----- WORKING DATA -----

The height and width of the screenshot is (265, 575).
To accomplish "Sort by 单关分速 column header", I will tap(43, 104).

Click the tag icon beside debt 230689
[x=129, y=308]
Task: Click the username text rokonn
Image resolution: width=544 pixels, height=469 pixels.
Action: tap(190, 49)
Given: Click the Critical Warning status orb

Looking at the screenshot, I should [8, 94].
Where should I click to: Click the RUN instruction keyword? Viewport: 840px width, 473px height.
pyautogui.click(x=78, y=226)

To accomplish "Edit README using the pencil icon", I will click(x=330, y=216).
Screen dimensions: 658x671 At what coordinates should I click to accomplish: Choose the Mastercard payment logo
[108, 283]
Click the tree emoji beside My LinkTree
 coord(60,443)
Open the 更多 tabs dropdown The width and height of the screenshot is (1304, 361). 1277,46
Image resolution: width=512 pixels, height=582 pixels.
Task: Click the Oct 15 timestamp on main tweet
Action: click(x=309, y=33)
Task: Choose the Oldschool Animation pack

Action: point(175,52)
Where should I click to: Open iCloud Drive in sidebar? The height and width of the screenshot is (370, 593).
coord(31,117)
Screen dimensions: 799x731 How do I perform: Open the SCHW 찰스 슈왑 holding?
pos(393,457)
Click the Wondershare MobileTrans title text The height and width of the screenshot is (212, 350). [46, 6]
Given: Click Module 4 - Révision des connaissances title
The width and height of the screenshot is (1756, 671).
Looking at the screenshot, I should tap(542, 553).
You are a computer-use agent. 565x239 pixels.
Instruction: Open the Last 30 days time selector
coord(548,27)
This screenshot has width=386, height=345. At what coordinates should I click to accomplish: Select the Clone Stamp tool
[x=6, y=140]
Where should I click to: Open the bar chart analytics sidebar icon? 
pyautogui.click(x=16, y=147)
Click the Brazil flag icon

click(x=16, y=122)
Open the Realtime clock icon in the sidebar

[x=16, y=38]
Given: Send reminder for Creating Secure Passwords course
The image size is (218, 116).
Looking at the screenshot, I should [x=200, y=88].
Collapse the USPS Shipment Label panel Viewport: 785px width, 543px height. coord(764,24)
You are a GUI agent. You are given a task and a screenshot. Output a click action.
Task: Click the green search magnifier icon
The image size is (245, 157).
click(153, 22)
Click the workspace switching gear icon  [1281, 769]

-----

TASK DETAILS> Reproduce the preceding records exactly and completely.

ANSWER BELOW>
The height and width of the screenshot is (265, 575).
To accomplish "Sort by 单关分速 column header", I will tap(43, 104).

Click the tag icon beside debt 230689
[x=129, y=308]
Task: Click the username text rokonn
Image resolution: width=544 pixels, height=469 pixels.
Action: tap(190, 49)
Given: Click the Critical Warning status orb

Looking at the screenshot, I should [8, 94].
Where should I click to: Click the RUN instruction keyword? Viewport: 840px width, 473px height.
pyautogui.click(x=78, y=226)

To accomplish "Edit README using the pencil icon", I will click(x=330, y=216).
Screen dimensions: 658x671 At what coordinates should I click to accomplish: Choose the Mastercard payment logo
[108, 283]
Click the tree emoji beside My LinkTree
 coord(60,443)
Open the 更多 tabs dropdown The width and height of the screenshot is (1304, 361). 1277,46
Image resolution: width=512 pixels, height=582 pixels.
Task: Click the Oct 15 timestamp on main tweet
Action: click(x=309, y=33)
Task: Choose the Oldschool Animation pack

Action: point(175,52)
Where should I click to: Open iCloud Drive in sidebar? The height and width of the screenshot is (370, 593).
coord(31,117)
Screen dimensions: 799x731 How do I perform: Open the SCHW 찰스 슈왑 holding?
pos(393,457)
Click the Wondershare MobileTrans title text The height and width of the screenshot is (212, 350). [46, 6]
Given: Click Module 4 - Révision des connaissances title
The width and height of the screenshot is (1756, 671).
Looking at the screenshot, I should tap(542, 553).
You are a computer-use agent. 565x239 pixels.
Instruction: Open the Last 30 days time selector
coord(548,27)
This screenshot has width=386, height=345. At what coordinates should I click to accomplish: Select the Clone Stamp tool
[x=6, y=140]
Where should I click to: Open the bar chart analytics sidebar icon? 
pyautogui.click(x=16, y=147)
Click the Brazil flag icon

click(x=16, y=122)
Open the Realtime clock icon in the sidebar

[x=16, y=38]
Given: Send reminder for Creating Secure Passwords course
The image size is (218, 116).
Looking at the screenshot, I should [x=200, y=88].
Collapse the USPS Shipment Label panel Viewport: 785px width, 543px height. coord(764,24)
You are a GUI agent. You are given a task and a screenshot. Output a click action.
Task: Click the green search magnifier icon
The image size is (245, 157).
click(153, 22)
Click the workspace switching gear icon  [1281, 769]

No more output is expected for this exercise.